Depletion of Th17 cells in Rorc(γT)^+/GFP mice reduces acquisition of learned helplessness. (A) Basal activity of wild-type or Rorc(γT)^+/GFP mice was measured in an open field for 30 min. (B–D) Mice were subjected to standard IES, and 24 h later tested with escapable foot shocks. (B) Escape failures after standard IES. Each symbol represents total escape failures in 30 trials for an individual mouse, bars represent group means (n=8–12 mice/group, t-test *p<0.05, df=18, t=2.267). (C) Average escape latency during 5-trial blocks after standard IES. WT and Rorc(γT)^+/GFP mice had an average of 19.4±0.4 and 10.9±1.3 sec escape latency, respectively. (n=8–12 mice/group, Mann Whitney *p<0.05). After behavior measurements, the indicated (D) Th cells or immune cells were stained and analyzed by flow cytometry. Bars represent mean ± sem. (n=8–12 mice/group Mann Whitney *p<0.05).

Figure 4

Inhibiting RORγT or IL-17A has antidepressant effects in Th17-dependent learned helplessness.
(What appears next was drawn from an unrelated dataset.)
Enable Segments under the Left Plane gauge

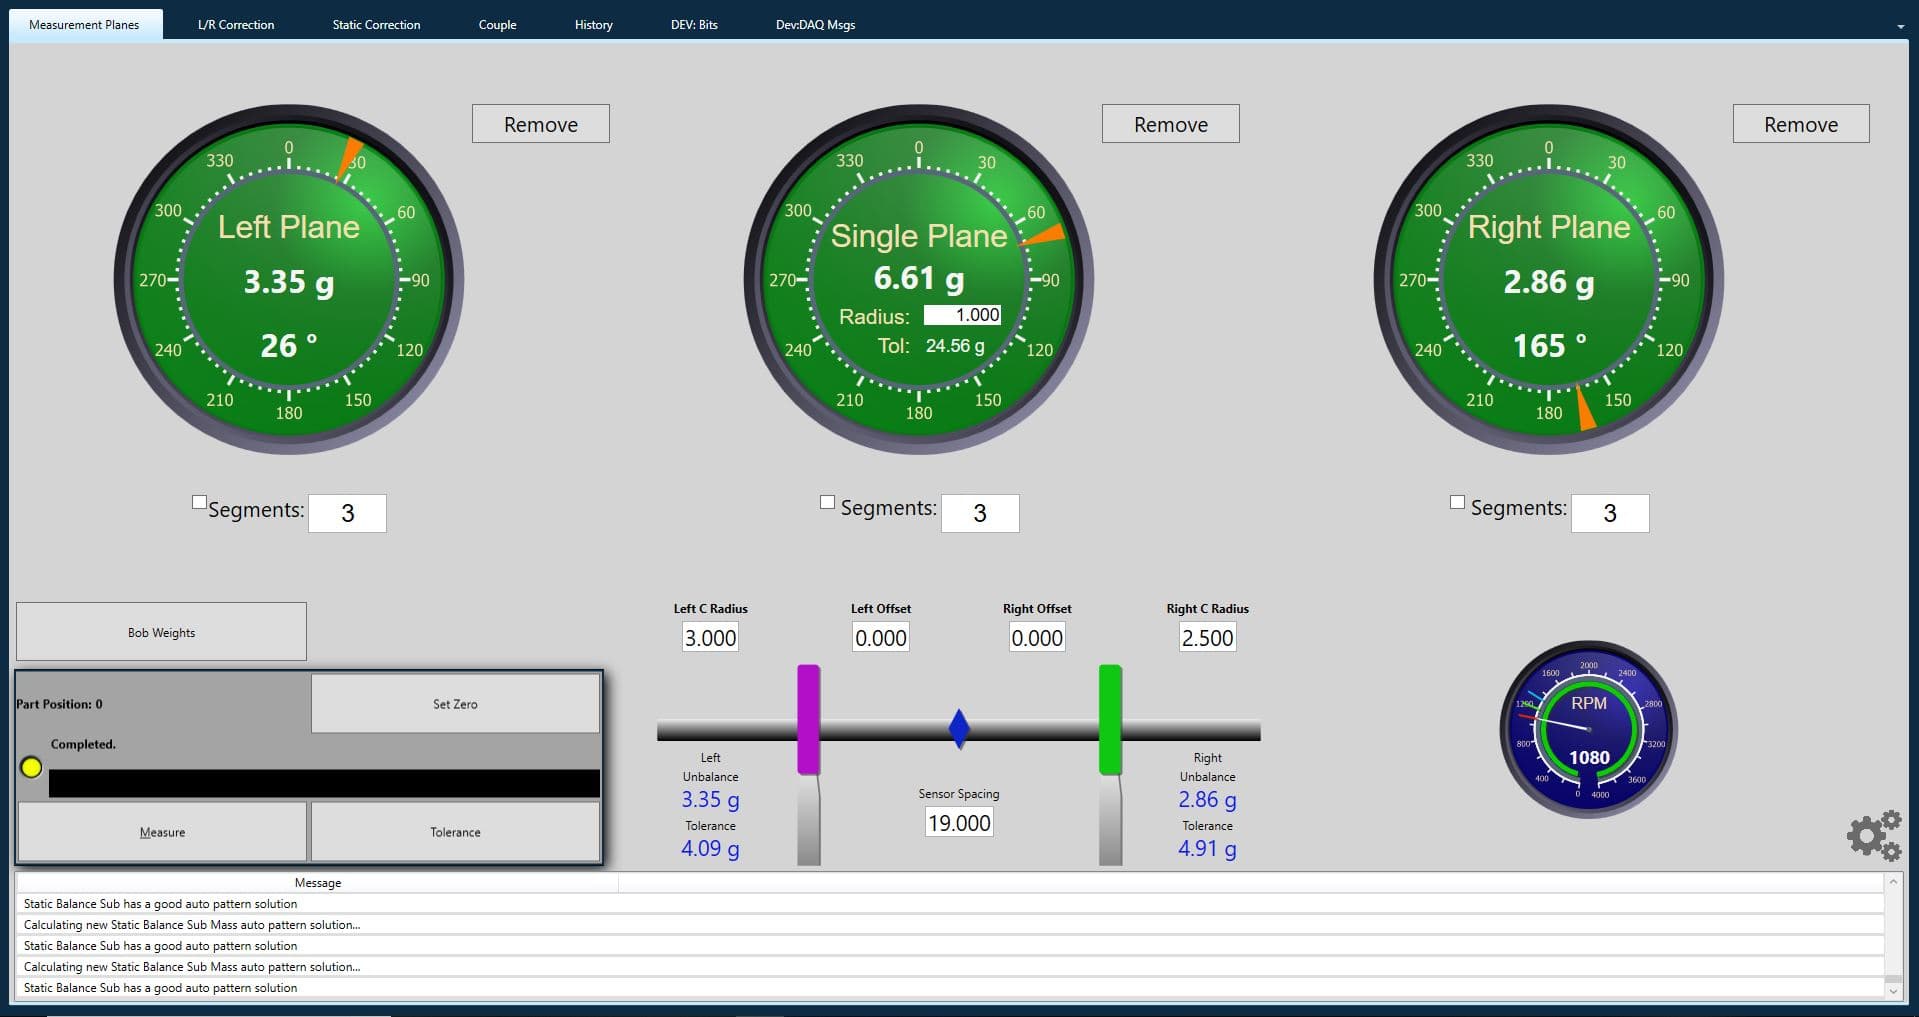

Wild-type mice pretreated where indicated with anti-IL-17A antibodies or SR1001, a RORγT inhibitor, received Th17 cells. (A–B) Mice were subjected to reduced intensity IES, and 24 h later tested with escapable foot shocks. (A) Escape failures after reduced IES. Each symbol represents total escape failures in 30 trials for an individual mouse, bars represent group means (n=8–10 mice/group, ANOVA *p<0.05 compared with untreated Th17 recipient mice, df=45, F=8.220). (B) Average escape latency during 5-trial blocks after reduced intensity IES. Mice receiving Th17, Th17+ anti-IL17A, and Th17 + SR1001 mice had an average of 21.8±1.6, 13.6±0.6 and 15.1±0.8 sec escape latency, respectively. (n=8–10 mice/group, ANOVA *p<0.05 compared with untreated Th17 recipient mice, df=17, F=15.77).